Provided records:
-.-.-
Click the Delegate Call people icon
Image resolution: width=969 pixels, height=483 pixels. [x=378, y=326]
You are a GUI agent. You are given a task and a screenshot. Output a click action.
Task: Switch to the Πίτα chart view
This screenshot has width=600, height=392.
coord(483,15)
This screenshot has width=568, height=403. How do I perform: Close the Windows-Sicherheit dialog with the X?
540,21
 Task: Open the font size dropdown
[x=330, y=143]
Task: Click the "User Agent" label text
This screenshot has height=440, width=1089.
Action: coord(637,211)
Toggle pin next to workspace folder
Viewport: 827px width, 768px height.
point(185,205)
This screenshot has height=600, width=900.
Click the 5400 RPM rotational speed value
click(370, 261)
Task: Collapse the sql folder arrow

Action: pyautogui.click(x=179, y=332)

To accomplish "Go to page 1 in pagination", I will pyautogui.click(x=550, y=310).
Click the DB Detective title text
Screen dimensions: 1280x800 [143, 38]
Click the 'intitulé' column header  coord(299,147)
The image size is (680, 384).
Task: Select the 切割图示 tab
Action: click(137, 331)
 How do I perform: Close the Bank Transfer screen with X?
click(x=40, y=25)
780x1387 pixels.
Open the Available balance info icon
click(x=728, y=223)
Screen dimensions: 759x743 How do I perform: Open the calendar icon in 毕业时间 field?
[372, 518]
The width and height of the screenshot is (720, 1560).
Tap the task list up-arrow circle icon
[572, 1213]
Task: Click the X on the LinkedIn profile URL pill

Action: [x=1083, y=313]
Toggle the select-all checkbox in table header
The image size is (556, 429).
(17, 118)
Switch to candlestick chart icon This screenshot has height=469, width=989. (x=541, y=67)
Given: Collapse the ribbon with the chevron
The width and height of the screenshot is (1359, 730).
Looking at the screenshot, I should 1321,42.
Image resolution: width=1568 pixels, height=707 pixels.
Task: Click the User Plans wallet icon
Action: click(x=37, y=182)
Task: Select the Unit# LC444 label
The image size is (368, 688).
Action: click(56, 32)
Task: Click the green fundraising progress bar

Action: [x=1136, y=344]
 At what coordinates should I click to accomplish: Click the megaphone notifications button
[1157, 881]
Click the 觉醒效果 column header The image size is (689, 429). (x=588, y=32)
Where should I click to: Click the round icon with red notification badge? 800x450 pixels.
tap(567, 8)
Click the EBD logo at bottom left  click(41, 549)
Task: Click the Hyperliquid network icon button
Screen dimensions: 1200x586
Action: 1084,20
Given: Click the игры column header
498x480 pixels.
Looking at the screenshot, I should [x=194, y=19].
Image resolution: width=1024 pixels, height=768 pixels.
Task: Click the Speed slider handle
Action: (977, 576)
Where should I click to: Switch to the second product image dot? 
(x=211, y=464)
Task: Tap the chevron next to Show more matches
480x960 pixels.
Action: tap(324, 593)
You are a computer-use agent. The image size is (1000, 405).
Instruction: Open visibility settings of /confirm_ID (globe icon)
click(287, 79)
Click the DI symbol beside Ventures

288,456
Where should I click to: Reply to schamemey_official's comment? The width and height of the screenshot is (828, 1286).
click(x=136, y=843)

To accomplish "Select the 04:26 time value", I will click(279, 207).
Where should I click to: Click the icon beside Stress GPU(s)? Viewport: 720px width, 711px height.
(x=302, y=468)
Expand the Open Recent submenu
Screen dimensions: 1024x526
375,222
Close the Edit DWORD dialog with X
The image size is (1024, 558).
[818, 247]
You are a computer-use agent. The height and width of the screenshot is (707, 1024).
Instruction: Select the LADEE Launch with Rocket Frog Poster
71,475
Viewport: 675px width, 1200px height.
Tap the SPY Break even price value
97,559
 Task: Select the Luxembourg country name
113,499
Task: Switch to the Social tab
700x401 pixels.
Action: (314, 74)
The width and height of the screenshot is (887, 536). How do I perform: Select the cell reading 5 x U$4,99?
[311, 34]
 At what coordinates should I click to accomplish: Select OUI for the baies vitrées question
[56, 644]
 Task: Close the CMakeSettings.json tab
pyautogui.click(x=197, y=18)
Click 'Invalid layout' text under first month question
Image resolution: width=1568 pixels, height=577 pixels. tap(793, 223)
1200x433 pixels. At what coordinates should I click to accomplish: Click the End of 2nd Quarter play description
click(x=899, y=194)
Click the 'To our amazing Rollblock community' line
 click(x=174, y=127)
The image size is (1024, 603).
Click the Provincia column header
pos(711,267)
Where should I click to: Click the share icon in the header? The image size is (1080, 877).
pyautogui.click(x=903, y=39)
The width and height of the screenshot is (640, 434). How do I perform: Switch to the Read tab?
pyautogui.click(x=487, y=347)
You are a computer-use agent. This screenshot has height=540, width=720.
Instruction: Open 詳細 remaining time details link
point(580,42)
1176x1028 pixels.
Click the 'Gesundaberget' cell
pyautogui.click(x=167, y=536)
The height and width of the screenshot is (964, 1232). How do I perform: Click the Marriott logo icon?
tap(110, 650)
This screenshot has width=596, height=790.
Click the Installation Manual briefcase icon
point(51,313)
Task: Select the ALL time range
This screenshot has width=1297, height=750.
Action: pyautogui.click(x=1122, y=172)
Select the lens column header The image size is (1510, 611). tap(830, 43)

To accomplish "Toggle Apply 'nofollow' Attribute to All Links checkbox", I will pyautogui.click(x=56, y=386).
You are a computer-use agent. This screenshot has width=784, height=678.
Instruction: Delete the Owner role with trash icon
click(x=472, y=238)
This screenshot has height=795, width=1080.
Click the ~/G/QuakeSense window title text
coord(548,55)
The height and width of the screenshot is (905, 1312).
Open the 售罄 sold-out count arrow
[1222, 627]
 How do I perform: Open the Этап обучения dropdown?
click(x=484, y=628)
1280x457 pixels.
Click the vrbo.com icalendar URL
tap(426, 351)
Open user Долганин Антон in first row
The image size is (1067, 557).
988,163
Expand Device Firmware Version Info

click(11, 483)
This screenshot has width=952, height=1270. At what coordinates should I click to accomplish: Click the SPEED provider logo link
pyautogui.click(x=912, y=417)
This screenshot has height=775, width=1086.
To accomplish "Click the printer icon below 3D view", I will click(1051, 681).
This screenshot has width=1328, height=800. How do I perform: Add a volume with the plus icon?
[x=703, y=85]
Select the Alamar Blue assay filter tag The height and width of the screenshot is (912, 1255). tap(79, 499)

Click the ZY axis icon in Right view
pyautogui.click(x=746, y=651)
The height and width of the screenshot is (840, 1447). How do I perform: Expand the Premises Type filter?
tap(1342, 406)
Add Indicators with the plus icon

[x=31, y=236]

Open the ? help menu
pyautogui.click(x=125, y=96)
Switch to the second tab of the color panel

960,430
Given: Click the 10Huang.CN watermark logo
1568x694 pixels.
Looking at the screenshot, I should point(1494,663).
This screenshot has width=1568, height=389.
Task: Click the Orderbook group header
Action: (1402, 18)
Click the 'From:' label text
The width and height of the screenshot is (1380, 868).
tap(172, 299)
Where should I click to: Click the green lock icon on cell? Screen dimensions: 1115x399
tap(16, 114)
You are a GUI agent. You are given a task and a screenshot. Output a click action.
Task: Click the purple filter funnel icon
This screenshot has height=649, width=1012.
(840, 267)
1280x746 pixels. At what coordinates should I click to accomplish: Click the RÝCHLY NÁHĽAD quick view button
-.-.-
What to do: Copy from the entries above each line in which the string "will" can be found.

Response:
To accomplish "Go to page 1 in pagination", I will pyautogui.click(x=550, y=310).
To accomplish "Select the 04:26 time value", I will click(279, 207).
To accomplish "Toggle Apply 'nofollow' Attribute to All Links checkbox", I will pyautogui.click(x=56, y=386).
To accomplish "Click the printer icon below 3D view", I will click(1051, 681).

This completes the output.